Est-ce qu'on peut omettre *QUE* dans la phrase suivante?
"Il est seul parce qu'il évite ses amis et *(QUE)* les autres le détestent."
Merci pour votre aide!


----------



## Piotr Ivanovitch

> Est-ce qu'on peut omettre *QUE* dans la phrase suivante ?


Oui et non :

- Oui, tu peux te dispenser de répéter QUE, mais la phrase est différente et le sens en est modifié => « Il est seul parce qu'il évite ses amis ; par ailleurs, les autres le détestent. » La seconde proposition conjonctive devient une indépendante et le lien de causalité entre  « il est seul » et « les autres le détestent » n'est plus établi.

- Non, parce que ce QUE est mis à la place de « parce que », il le rappelle (en plus court) et on comprend ainsi que « il est seul » est lié à deux causes : il évite ses amis ET les autres le détestent.

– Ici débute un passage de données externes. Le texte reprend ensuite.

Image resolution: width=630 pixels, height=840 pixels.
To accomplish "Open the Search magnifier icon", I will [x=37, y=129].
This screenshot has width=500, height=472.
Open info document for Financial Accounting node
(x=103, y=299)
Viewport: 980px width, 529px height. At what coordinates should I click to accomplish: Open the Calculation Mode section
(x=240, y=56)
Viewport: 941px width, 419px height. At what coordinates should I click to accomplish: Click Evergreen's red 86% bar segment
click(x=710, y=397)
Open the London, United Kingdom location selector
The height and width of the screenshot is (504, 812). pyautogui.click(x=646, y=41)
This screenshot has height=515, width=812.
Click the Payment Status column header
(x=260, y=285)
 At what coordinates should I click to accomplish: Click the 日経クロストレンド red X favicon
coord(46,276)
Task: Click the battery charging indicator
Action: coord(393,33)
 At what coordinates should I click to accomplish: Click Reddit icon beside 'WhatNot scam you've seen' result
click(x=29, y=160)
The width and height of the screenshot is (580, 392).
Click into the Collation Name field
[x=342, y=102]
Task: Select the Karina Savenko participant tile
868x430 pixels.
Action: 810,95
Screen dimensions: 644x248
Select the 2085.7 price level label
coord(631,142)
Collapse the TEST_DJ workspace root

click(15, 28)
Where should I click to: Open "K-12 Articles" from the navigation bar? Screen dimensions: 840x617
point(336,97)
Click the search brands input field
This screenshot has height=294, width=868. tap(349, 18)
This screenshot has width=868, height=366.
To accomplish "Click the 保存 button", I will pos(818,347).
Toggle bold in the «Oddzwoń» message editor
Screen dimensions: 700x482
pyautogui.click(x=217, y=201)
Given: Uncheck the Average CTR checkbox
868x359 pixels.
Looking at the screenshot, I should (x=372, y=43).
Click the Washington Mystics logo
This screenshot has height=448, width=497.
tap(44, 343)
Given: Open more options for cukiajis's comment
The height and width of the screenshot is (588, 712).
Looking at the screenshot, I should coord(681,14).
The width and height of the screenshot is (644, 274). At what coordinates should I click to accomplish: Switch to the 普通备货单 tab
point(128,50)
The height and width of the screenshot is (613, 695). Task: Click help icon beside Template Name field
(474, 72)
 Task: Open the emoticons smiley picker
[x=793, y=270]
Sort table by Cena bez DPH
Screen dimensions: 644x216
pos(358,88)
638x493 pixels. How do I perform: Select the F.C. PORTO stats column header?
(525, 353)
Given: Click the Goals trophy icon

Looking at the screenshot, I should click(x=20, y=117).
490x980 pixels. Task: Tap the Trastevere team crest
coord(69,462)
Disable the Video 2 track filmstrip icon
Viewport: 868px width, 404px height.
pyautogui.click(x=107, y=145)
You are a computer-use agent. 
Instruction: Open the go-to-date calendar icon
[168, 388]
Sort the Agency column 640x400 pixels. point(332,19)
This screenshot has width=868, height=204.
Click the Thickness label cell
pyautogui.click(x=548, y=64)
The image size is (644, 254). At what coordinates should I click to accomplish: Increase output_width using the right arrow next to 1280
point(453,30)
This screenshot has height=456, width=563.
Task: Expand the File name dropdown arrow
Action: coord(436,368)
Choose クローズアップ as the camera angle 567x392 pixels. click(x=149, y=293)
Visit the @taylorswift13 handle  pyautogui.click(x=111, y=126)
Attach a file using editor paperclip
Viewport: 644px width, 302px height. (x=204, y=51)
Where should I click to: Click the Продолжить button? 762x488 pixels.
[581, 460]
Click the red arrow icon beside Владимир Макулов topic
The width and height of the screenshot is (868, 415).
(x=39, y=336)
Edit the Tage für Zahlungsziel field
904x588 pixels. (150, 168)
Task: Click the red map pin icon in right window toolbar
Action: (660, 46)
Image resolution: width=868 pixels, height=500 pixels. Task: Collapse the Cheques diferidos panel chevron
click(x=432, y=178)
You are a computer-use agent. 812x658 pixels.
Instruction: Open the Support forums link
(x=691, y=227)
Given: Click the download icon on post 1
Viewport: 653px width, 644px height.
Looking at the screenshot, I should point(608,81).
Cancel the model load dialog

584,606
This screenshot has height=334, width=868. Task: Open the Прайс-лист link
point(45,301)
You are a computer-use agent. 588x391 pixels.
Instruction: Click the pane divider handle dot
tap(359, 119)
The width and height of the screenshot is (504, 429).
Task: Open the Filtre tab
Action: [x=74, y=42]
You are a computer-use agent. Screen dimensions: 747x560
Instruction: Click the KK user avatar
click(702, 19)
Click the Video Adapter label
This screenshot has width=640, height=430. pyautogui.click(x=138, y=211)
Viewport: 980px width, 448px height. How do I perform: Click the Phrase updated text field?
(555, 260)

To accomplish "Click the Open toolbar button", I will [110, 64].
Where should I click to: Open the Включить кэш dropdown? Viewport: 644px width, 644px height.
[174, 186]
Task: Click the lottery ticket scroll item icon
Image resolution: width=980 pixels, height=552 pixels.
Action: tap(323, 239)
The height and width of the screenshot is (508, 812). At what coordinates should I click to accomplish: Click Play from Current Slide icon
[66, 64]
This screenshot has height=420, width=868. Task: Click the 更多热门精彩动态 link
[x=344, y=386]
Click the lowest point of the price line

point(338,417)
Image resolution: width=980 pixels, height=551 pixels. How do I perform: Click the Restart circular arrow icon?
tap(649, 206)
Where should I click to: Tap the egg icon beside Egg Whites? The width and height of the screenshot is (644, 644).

Telle que tu nous donnes cette phrase, il y a double causalité, donc le QUE s'impose.


----------



## Maître Capello

Je ne suis pas de cet avis. La phrase sans répétition du _que_ est pour moi ambiguë en l'absence de tout contexte. Elle *peut* aussi avoir le même sens qu'en répétant _que_. La phrase peut ainsi se découper de deux façons :

_Il est seul {*parce qu'*{il évite ses amis}} *et* ses amis le détestent._
_Il est seul {*parce qu'*{il évite ses amis *et* ses amis le détestent}} = Il est seul {*parce qu'*{il évite ses amis} *et [parce] que* {ses amis le détestent}}._
À l'oral, la différence se fera essentiellement par une certaine pause devant _et_ dans le premier cas.


----------